Exercise task a: Turn the entries from the line with "Focus the Non-Compliance" up to and including the line with "Action: click(x=391, y=388)" into a numbered list, skipping blank lines and leaving out the pictures.

Text segment:
........

Business or Commercial Bankruptcy
Bankruptcy law refers to the laws which govern procedures wherein individuals and businesses can seek relief from financial debt in a civil court of law. The purpose of a bankruptcy proceeding is to allow an individual or business to deal with the debts that they have accumulated but cannot pay off.
In a typical bankruptcy proceeding, the court intervenes in the assets and property of a debtor (someone who owes others money) on behalf of a creditor (the person or business that is owed money). Creditors usually cannot collect debts until the bankruptcy proceedings are completed.
Types of Business Bankruptcy Proceedings
A bankruptcy filed by an individual person is referred to as a "consumer" or "personal" bankruptcy. Bankruptcy may also be filed by a business, since businesses are considered independent legal entities. In the case of a business, the proceedings are called "business" or "commercial" bankruptcy.
Businesses may elect to file bankruptcy in two ways, depending on their business needs. The first type is called Chapter 7 Bankruptcy, also known as "liquidation" bankruptcy. The second type is called Chapter 11 Bankruptcy, also called "business" or "reorganization" bankruptcy. The laws governing personal bankruptcy are different from those governing business bankruptcies. They may also vary from state to state, since each state has different tax laws.
Filing under Chapter 7 Bankruptcy - "Liquidation" Proceedings
Filing under Chapter 7 or "liquidation" bankruptcy involves the sale of the business' property for the purposes of fulfilling debts. A business will usually choose to file under Chapter 7 if their debt is so great that they must resort to selling their assets or property in order to pay creditors.
Chapter 7 proceedings are initiated once the business submits a petition to the bankruptcy court. This petition is basically a listing or statement of all the property and assets that the business owns. It will also list the business' debts owed to various creditors, as well as the business' financial history. The court will use this petition in determining the distribution of properties and assets for debt payment.

........

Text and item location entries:
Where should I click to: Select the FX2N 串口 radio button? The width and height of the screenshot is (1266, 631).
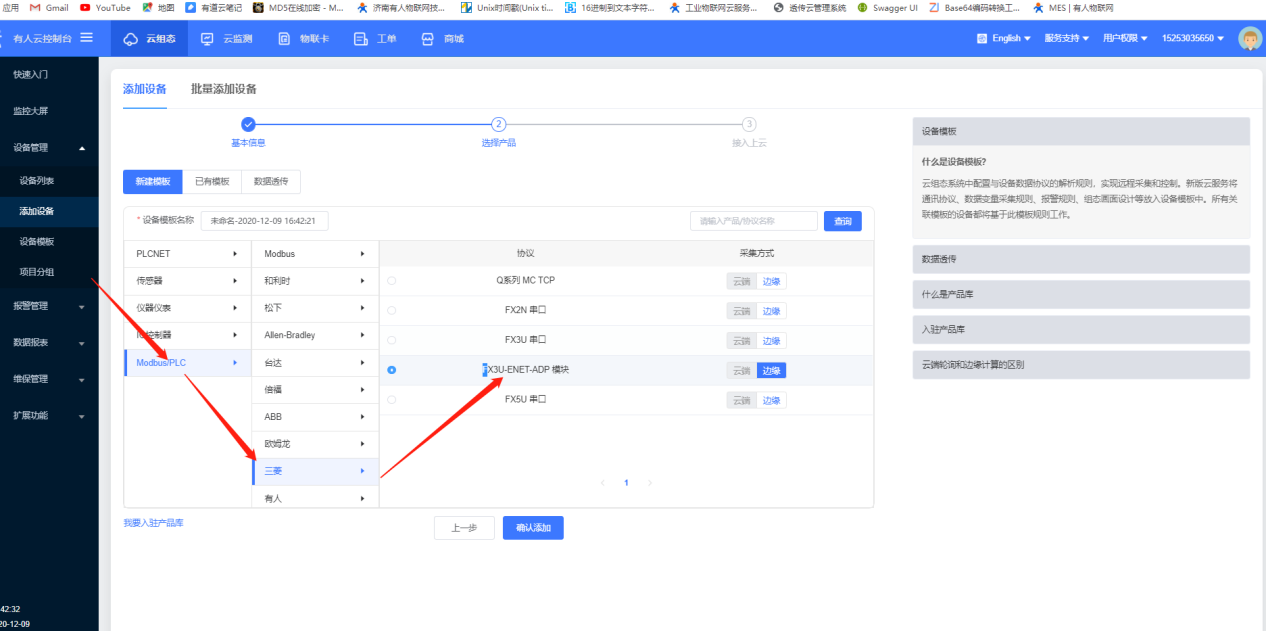(x=391, y=311)

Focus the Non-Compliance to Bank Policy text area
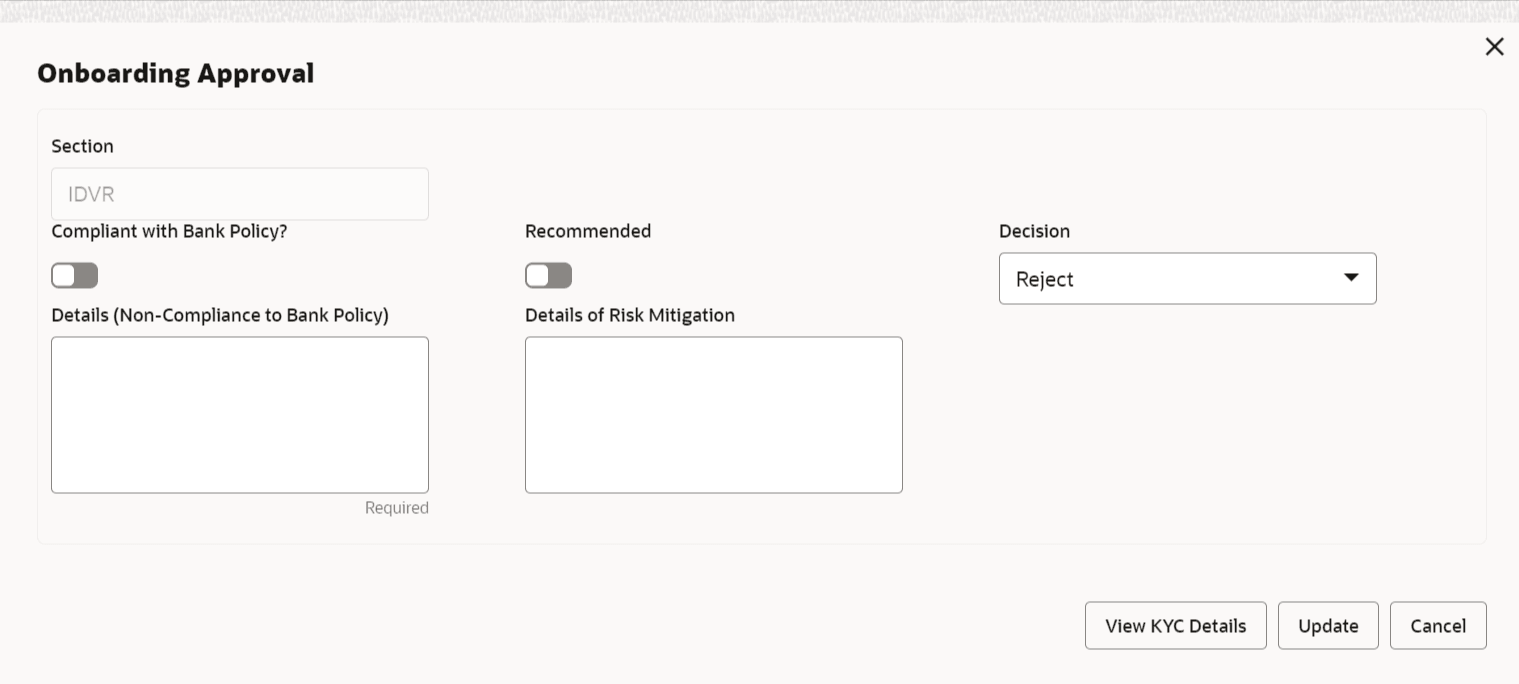coord(240,414)
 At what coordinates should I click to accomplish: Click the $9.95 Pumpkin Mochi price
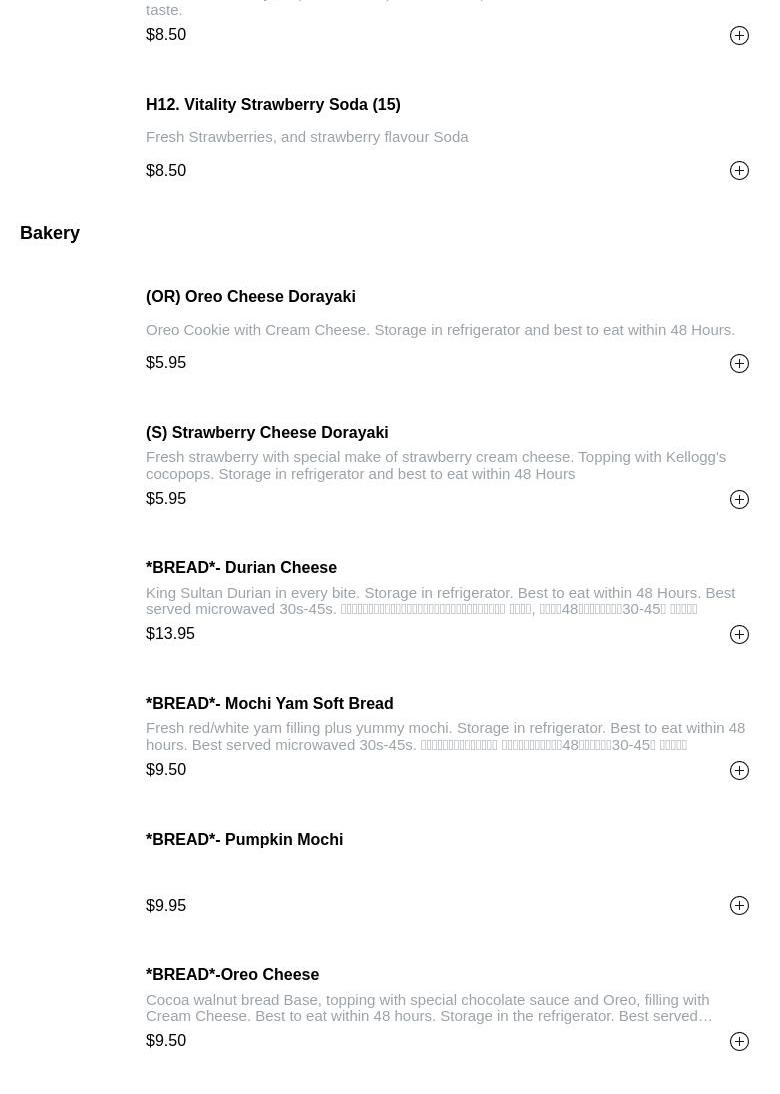point(166,905)
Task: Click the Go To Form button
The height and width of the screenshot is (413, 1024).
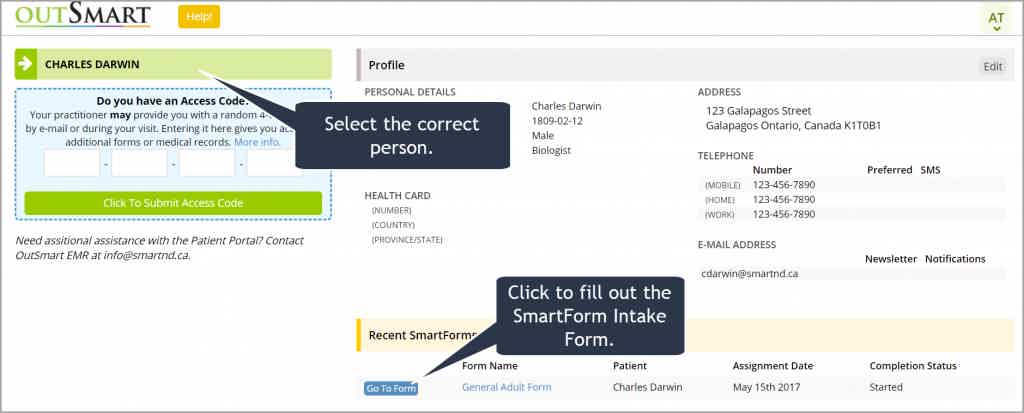Action: click(x=391, y=388)
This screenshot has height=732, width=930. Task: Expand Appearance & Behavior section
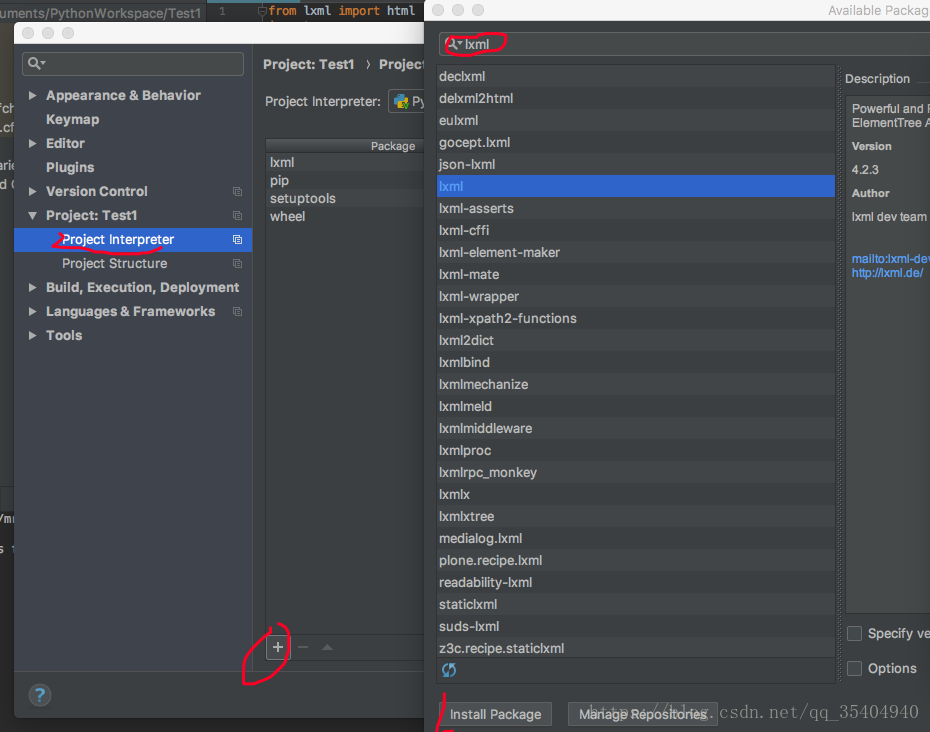pyautogui.click(x=33, y=96)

........

Exercise task b: Do these statements agree with the text on business bankruptcy? For each, answer yes or no and quote the words of the text that decide it. (i) Creditors can usually collect their debts while bankruptcy proceedings are still underway. (ii) Chapter 11 Bankruptcy is also known as "reorganization" bankruptcy. (iii) Chapter 7 proceedings begin once the business submits a petition to the bankruptcy court.

Task response a:
1. Focus the Non-Compliance to Bank Policy text area
2. coord(240,414)
3.  At what coordinates should I click to accomplish: Click the $9.95 Pumpkin Mochi price
4. point(166,905)
5. Task: Click the Go To Form button
6. The height and width of the screenshot is (413, 1024).
7. Action: click(x=391, y=388)

Task response b:
(i) No: "Creditors usually cannot collect debts until the bankruptcy proceedings are completed."
(ii) Yes: "The second type is called Chapter 11 Bankruptcy, also called "business" or "reorganization" bankruptcy."
(iii) Yes: "Chapter 7 proceedings are initiated once the business submits a petition to the bankruptcy court."